I am frequently asked about my thoughts on consuming soy products, in particular soy milks. More information is available under Health Tips but in short here is a summary on the do’s and don’ts of soy:
NEVER consume genetically modified soy products – check ingredients as soy is often added to products and unless it specifically stipulates non-GMO and organic, do not purchase this
NEVER consume non-organic soy
Soy is best consumed in its fermented states – this includes tempeh, miso, tamari and natto. Tofu is a bean curd and is beneficial for some Blood Types and Ayurvedic types.
Soy milk is also best avoided unless it is made from whole non-GMO, organic soy beans which have been prepared by traditional methods. This involves soaking and steaming which is a slow process rendering maximum absorption of the nutrients. At the moment, the only readily available milk brand that adopts this traditional process is Bonsoy and, more recently available https://www.happyhappysoyboy.com/.

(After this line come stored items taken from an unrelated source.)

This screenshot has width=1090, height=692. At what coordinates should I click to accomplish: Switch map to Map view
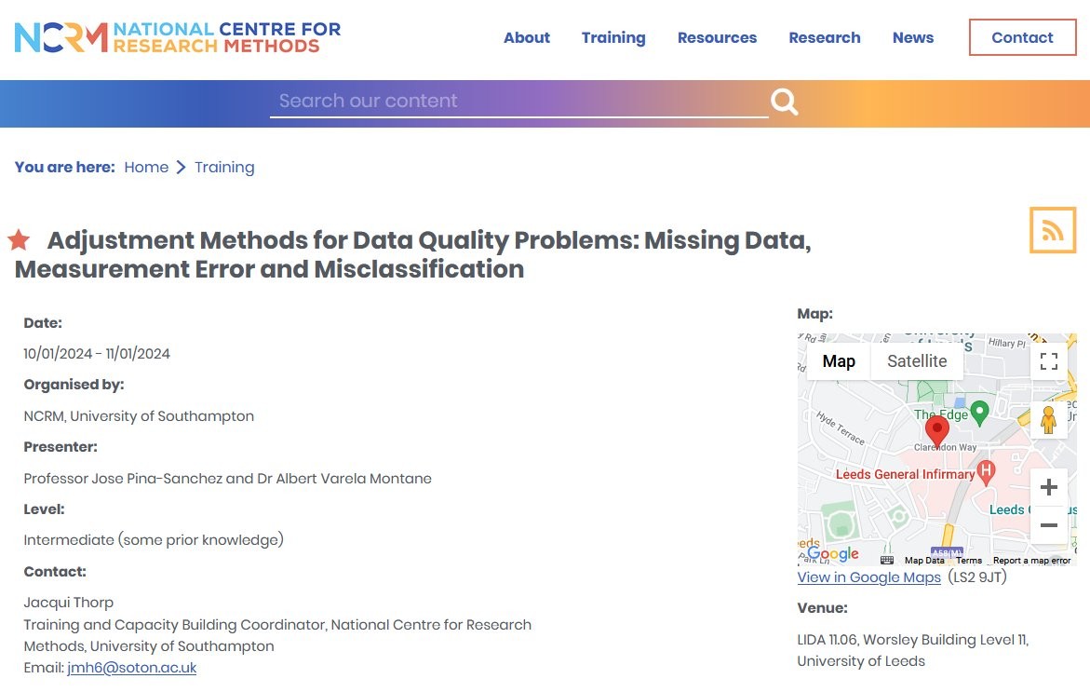(x=839, y=361)
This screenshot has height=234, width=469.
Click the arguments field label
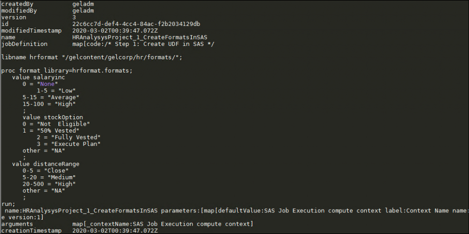pos(17,224)
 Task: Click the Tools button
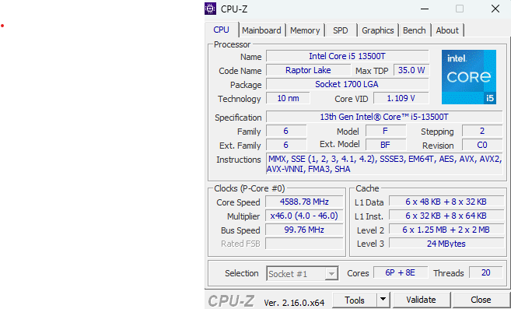click(x=355, y=300)
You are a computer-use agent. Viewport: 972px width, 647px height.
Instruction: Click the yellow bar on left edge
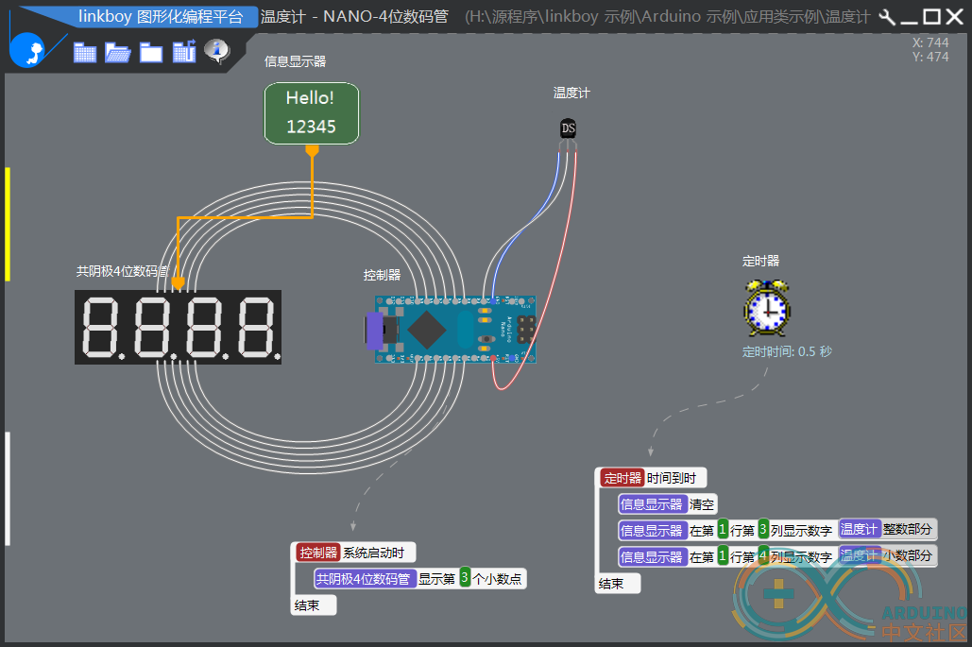(8, 225)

The benefits of soy – Non GMO, Organic, properly prepared – include:
- alkalising for the body
- good source of fibre and plant proteins
- contains no cholesterol
- contains essential fatty acids – Omega 3
- good source of potassium, calcium, magnesium, iron
- contains some Vitamin A and Vitamins B1, B2 and B3
Therapeutic uses include:
- regulate triglycerides
- raise HDL (good cholesterol)
- decrease oxidation of LDL
- reduce the risk of atherosclerosis
- gentle blood thinner
- decreases high blood pressure
- reduced risk of coronary artery disease and stroke
- hormone balancing effect of the Phytoestrogens in soy products (isoflavones) have the capacity to regulate oestrogen activity
- shown to reduce hot flushes
- improve bone mineral density
- lower cancers (breast, prostate)
- antioxidant effects
- regulate blood sugar
- regulate bowel movement
- prevent gallstones
The processes of fermentation, soaking and steaming break the bonding between mineral and phytate thus making the minerals bio-available.
In any case, I recommend consuming moderate amounts of soy only as, with all foods, a good variety and combination is best.